> **Stored items**
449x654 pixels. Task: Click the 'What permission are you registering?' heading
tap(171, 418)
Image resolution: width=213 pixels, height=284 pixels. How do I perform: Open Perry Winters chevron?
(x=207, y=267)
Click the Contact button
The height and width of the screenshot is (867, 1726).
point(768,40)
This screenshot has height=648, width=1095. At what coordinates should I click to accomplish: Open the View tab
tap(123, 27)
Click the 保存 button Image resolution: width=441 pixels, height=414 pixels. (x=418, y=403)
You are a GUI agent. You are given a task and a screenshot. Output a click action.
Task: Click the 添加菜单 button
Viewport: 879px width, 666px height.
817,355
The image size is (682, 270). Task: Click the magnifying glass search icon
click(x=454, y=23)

* * *

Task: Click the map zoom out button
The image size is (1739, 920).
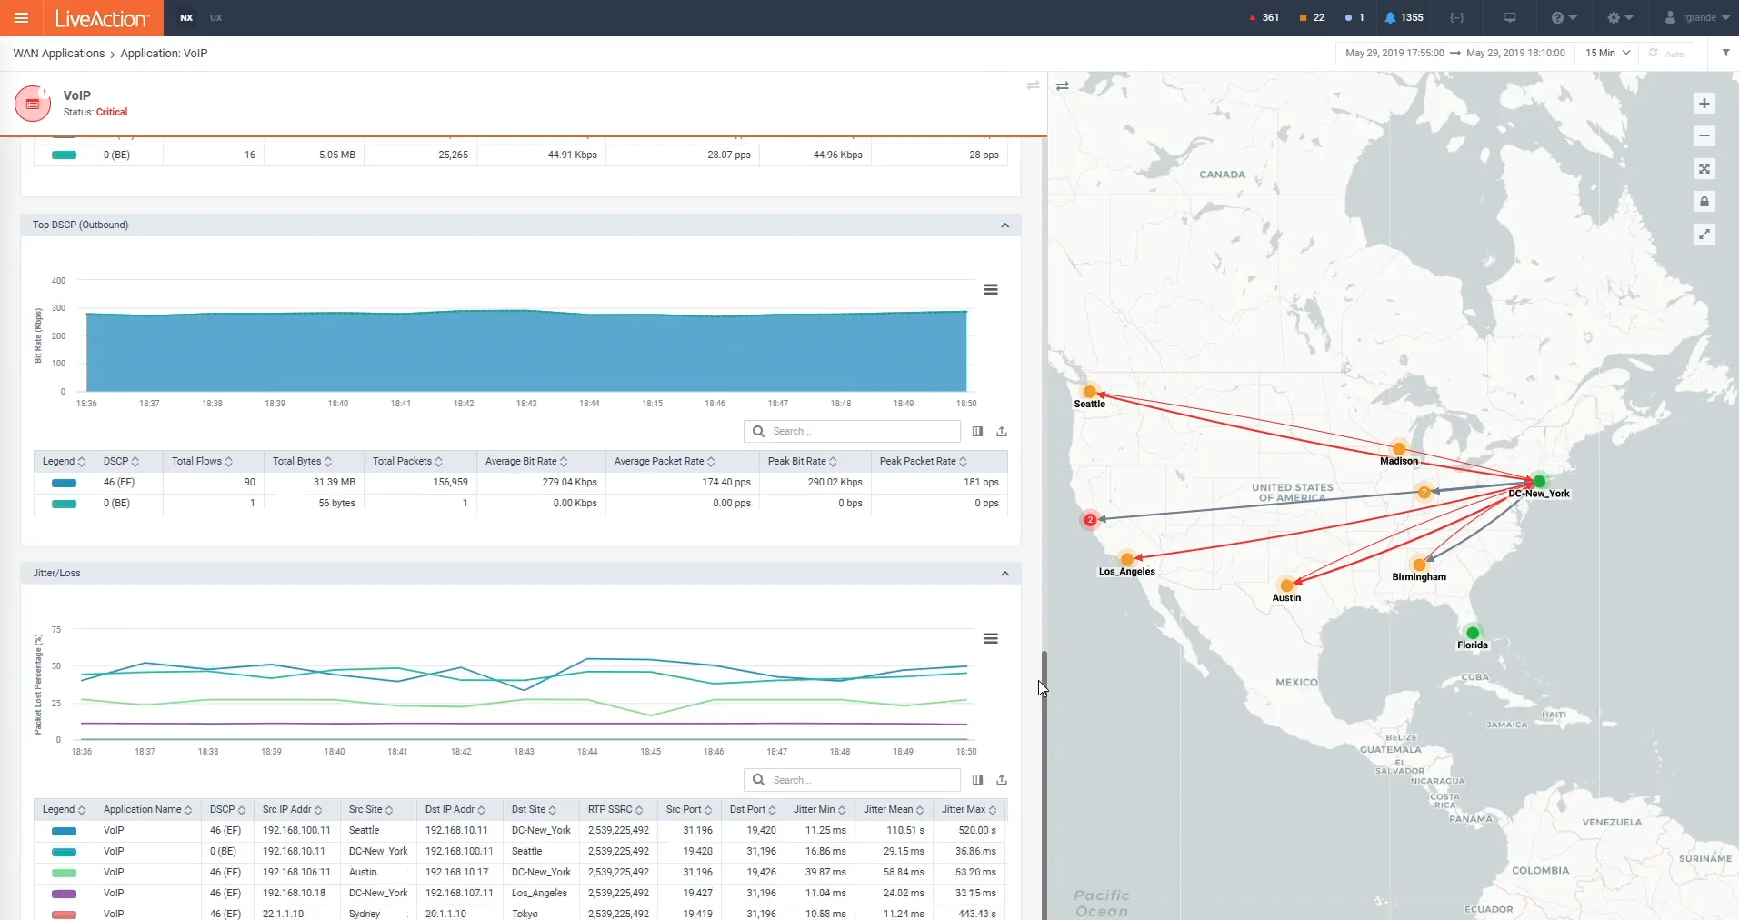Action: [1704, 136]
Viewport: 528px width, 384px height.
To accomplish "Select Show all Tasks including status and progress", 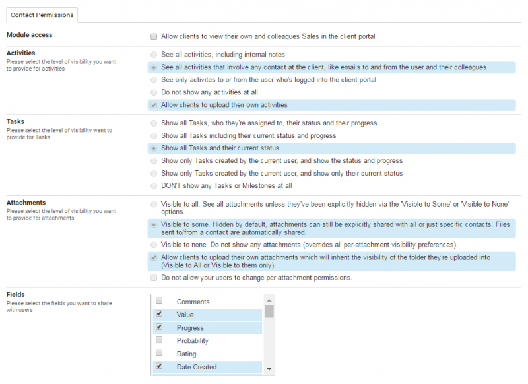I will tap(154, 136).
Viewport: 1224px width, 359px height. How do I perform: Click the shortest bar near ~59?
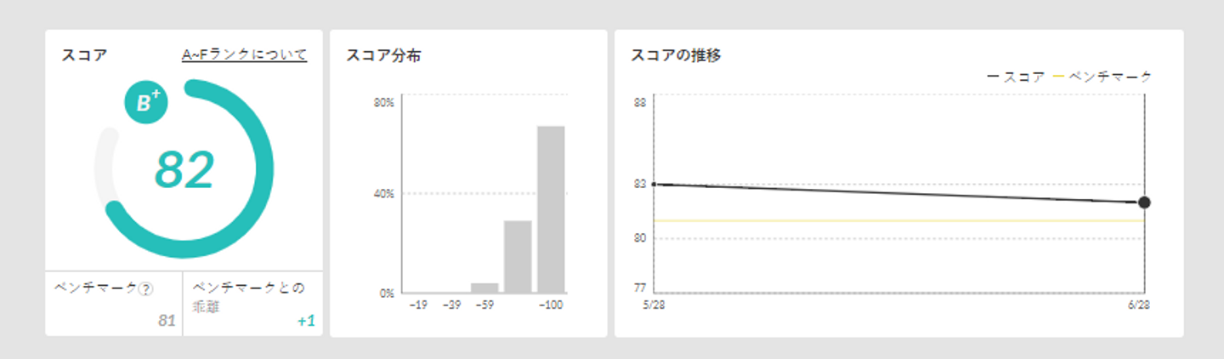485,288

> **WHAT IS BEING ASKED**
From the records above, repeat exactly the lines from the one with "Click the Contact button" through the one with "Click the 保存", both included.

> **FINISHED EXERCISE**
Click the Contact button
The height and width of the screenshot is (867, 1726).
point(768,40)
This screenshot has height=648, width=1095. At what coordinates should I click to accomplish: Open the View tab
tap(123, 27)
Click the 保存 button Image resolution: width=441 pixels, height=414 pixels. (x=418, y=403)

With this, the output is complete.